MIRRI
The Arrivals trotted off under the shade of the Fang without a single question about Viran's shortcomings, but Mirri wasn't fooled. She had just carelessly planted the seeds of a potential disaster, and Calen had picked up on her slip-up *instantly*.
They would be paying attention now, knowing there was something to find. Leverage they could walk away with at any time, once they found it.
None of it would be a problem if things actually worked out according to plan, but the presumption of easy success had flown into squalls before Mirri had managed to break her fast, starting with the harpy from the Wastes practically hanging off Viran's horns in the middle of the mess hall.
"Come on," Dovin interrupted Mirri's silent contemplation before her tail managed to sweep the sands behind her down to the stone below. "We need to put them through their paces, so you're getting the pits uncovered and the sparring weapons dusted off."
"I'm sparring with them already?" Mirri blinked away the confusion that wasn't panic. "Both of them?"
Calen's head would be vulnerable at the slightest bit of stress, but if they restricted the testing to spell-slinging, there was no chance Viran could hide—
"Not with either of you today, but you will end up in the pit with them before I'm back to my regular duties," Dovin huffed impatiently. "They'll spar with each other today. I need to know what I'm working with, what they're trained on, and how well, without getting them accustomed to thinking of either of you two as threats."
Mirri nodded sharply, not trusting herself to speak as she moved to the outflows.

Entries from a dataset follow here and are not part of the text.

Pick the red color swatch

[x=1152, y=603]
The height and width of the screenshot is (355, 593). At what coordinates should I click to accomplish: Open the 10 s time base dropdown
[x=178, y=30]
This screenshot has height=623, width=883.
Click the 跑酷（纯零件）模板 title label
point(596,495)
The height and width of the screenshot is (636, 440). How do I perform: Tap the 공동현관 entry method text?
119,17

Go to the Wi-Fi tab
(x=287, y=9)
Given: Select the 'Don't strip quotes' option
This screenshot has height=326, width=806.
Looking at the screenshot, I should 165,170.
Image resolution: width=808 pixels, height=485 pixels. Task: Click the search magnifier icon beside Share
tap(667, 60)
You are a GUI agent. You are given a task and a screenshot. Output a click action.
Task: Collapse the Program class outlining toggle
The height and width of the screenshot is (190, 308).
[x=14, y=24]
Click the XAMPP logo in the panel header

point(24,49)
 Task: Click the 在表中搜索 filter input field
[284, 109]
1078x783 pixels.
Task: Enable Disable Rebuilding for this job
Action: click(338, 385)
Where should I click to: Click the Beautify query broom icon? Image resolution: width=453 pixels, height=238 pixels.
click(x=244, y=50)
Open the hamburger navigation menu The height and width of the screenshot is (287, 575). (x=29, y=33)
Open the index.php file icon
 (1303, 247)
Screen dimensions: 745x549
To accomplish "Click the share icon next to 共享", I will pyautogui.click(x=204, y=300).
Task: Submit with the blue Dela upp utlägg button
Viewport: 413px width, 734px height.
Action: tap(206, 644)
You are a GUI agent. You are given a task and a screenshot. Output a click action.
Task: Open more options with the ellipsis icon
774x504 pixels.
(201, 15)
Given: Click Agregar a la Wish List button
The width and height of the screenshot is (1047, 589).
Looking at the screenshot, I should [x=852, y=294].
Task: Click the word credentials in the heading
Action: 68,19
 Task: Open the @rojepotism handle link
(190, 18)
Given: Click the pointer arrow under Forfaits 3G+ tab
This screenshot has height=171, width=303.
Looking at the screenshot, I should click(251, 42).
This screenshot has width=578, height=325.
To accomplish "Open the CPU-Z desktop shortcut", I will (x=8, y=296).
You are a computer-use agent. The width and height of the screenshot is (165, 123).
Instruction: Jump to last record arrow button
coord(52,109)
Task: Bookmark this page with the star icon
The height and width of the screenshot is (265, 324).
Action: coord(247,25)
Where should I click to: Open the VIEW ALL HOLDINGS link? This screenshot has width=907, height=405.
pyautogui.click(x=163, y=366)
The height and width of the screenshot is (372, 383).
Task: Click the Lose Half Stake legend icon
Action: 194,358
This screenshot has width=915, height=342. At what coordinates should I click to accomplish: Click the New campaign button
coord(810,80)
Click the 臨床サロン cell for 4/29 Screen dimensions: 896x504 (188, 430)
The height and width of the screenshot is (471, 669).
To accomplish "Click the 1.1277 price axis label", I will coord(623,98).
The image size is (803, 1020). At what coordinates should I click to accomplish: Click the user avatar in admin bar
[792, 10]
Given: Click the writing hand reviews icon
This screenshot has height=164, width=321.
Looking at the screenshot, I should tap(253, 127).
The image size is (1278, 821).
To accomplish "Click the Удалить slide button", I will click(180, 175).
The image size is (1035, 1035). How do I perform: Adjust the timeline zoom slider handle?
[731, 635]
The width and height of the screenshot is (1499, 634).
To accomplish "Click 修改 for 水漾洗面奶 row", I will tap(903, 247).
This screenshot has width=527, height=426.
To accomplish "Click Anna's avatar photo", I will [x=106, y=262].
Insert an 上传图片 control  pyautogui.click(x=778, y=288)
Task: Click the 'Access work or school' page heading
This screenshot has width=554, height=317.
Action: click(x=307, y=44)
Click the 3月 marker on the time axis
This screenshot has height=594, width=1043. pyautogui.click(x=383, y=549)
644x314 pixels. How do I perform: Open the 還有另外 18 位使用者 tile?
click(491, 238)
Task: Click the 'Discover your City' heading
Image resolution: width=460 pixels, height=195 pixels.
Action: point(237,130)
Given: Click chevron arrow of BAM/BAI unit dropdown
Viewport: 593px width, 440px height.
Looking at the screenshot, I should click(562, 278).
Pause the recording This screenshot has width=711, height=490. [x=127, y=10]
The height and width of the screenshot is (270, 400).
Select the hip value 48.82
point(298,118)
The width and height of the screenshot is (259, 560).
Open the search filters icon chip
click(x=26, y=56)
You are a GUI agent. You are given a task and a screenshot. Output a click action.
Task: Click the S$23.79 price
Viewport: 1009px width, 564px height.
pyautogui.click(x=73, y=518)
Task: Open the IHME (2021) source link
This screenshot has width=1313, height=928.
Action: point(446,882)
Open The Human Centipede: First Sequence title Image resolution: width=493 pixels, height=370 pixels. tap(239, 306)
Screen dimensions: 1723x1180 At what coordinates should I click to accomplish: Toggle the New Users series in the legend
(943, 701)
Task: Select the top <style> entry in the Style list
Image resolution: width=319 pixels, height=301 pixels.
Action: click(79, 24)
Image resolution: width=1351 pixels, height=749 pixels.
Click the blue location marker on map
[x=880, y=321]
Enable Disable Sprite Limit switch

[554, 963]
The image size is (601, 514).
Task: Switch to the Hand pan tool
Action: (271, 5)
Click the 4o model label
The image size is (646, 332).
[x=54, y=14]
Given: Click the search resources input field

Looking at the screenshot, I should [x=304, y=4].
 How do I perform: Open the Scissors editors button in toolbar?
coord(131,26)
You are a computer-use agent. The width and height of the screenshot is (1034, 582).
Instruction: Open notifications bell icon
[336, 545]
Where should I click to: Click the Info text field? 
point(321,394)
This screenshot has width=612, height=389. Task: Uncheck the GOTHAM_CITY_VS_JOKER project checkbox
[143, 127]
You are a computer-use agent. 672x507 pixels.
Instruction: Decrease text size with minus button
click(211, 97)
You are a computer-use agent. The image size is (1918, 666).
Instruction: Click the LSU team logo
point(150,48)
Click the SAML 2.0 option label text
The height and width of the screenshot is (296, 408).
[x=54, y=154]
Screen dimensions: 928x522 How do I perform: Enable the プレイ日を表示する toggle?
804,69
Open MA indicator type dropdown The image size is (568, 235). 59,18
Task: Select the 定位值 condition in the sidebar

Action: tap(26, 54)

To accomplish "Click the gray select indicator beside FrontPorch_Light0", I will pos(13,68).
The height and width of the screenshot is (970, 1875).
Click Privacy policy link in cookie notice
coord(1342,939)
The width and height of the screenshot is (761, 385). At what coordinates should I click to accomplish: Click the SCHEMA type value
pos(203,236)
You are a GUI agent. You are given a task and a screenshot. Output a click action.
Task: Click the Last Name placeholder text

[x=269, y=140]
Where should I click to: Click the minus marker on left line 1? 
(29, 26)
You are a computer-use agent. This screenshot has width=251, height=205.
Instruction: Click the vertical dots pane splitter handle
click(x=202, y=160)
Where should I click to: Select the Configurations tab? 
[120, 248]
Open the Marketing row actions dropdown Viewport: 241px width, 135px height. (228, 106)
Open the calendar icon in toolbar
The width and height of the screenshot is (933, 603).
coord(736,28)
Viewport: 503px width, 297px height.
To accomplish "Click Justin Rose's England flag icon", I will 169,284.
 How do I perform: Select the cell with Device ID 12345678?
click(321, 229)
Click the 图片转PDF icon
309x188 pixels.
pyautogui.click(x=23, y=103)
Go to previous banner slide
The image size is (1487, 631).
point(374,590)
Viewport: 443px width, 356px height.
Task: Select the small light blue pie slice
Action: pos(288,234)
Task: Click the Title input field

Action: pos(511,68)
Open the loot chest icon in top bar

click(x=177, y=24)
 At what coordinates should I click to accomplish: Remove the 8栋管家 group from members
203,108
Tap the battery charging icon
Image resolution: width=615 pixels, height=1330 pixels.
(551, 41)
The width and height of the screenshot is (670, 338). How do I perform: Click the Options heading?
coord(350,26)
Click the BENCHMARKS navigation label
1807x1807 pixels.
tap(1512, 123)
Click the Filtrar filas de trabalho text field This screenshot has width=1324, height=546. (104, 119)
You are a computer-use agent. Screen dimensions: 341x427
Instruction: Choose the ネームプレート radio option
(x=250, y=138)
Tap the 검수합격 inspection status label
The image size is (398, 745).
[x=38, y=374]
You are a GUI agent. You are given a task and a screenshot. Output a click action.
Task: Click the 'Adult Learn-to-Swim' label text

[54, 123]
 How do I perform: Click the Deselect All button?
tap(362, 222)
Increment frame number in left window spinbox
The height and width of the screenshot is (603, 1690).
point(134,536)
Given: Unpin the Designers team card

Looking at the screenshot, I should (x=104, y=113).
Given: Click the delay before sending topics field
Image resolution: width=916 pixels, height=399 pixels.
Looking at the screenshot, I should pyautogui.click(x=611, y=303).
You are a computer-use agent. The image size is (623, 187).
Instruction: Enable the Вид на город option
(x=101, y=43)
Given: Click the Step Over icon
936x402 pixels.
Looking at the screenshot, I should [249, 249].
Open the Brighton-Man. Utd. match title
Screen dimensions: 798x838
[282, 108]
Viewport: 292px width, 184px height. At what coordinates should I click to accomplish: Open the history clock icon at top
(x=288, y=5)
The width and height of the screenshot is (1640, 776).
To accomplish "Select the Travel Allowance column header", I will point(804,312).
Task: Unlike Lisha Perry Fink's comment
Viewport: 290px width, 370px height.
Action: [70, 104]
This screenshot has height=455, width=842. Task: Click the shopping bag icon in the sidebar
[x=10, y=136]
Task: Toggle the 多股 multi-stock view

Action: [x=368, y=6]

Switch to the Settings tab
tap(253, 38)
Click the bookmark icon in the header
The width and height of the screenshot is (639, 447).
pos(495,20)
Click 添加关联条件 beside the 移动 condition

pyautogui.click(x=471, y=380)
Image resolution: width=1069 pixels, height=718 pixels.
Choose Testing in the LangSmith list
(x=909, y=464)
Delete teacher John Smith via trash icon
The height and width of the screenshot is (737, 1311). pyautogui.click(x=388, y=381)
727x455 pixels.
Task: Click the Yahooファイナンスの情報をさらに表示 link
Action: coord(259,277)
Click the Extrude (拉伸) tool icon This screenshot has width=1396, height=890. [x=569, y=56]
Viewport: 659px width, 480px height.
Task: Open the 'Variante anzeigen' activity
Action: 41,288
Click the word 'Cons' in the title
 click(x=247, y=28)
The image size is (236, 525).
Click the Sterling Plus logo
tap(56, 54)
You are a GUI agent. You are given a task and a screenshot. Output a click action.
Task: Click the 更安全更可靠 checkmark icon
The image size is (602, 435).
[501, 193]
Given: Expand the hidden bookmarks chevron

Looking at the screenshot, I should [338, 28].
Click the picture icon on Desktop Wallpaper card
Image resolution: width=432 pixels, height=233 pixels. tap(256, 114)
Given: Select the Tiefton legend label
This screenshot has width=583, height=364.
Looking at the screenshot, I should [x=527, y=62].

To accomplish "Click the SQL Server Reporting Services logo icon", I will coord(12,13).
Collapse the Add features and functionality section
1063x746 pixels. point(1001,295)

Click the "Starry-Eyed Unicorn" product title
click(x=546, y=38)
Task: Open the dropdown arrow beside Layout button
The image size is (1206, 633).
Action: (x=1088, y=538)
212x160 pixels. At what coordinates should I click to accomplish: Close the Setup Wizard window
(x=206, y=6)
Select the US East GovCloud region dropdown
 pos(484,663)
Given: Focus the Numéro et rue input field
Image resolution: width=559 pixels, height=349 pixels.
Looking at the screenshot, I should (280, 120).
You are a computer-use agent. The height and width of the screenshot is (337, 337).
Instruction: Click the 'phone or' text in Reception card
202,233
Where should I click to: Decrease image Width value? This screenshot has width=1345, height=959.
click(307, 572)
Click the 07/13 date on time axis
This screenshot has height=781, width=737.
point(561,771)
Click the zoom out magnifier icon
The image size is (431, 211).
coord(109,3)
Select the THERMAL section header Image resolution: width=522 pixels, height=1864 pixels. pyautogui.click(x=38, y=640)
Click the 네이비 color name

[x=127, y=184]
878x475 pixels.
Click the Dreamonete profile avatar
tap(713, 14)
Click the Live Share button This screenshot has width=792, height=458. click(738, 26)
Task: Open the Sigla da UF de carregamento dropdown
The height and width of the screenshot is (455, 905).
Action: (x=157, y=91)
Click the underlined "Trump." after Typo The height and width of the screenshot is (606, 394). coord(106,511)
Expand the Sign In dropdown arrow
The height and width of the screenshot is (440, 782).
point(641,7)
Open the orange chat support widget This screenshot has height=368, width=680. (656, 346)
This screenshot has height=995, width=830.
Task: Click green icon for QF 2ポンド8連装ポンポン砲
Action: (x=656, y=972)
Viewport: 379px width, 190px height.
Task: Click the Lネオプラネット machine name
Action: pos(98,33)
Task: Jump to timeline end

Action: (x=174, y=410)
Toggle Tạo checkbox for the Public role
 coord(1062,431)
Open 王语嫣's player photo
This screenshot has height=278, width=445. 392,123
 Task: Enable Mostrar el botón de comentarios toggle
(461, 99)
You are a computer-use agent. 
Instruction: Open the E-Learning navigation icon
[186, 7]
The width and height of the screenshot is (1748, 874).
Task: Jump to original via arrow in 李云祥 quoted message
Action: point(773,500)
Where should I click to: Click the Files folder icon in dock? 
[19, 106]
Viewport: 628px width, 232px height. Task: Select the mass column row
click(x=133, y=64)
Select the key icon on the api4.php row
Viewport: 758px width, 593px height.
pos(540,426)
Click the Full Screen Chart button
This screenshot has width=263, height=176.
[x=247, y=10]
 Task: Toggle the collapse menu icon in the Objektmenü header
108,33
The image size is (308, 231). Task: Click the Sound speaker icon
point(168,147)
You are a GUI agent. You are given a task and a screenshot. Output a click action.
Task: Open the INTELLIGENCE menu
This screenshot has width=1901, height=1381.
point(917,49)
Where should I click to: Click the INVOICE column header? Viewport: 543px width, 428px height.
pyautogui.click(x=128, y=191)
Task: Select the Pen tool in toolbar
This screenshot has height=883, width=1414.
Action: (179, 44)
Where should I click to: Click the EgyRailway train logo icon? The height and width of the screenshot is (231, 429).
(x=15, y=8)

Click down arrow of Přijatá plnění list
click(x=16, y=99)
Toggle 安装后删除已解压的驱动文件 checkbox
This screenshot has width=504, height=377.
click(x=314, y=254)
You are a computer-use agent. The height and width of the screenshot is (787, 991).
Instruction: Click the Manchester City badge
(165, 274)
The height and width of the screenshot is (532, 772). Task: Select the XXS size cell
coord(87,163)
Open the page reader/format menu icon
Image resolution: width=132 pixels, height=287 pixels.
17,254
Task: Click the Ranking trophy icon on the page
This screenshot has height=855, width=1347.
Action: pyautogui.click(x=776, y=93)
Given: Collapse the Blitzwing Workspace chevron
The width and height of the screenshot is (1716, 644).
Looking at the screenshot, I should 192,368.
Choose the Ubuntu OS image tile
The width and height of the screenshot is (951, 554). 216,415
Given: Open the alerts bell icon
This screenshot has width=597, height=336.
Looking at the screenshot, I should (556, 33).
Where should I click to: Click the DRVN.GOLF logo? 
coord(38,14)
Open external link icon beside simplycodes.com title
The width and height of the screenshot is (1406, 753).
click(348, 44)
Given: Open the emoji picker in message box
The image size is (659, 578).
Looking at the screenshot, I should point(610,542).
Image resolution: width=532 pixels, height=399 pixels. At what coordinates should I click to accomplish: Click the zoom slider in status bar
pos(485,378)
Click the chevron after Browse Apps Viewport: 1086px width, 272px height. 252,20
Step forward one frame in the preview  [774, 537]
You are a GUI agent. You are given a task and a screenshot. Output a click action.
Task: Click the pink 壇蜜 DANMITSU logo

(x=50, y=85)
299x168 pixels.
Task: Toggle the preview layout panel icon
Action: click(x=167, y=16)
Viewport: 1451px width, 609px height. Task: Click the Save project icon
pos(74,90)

If anything, the terms were more unfair to Viran than to her.
*He* hadn't mauled either of the humans yesterday.
The mechanisms for draining the reservoir were long-defunct now that only the second step of the Fang fed the lake. They were disabled besides, but the deep geometric pits made for perfect sparring areas, and some long-gone Warden of the Spire had recognized that. The coverings dragged back easily, pouring sand over the steep edges as Mirri examined the pit for damage.
A layer of dried silt at the bottom was pristine, still bearing rake-marks, and she smelled must instead of rot, so whoever had winterized them had done a fine job at the first of the southern pits. The pell was even neatly leaned in a corner, ready for re-seating. Mirri left it for now, moving on.
The second pit was much the same, and Dovin finished his instructions to Viran moments after waving her off the third. The Arrivals made their return from the cliffside outhouse at the southern end of the plateau soon after.
"Anything look familiar?" Dovin asked them.
Laid out in the sands above the two sparring pits was a set of wooden objects from the first sparring pit. Simple weapons that a manaless world would have been familiar with.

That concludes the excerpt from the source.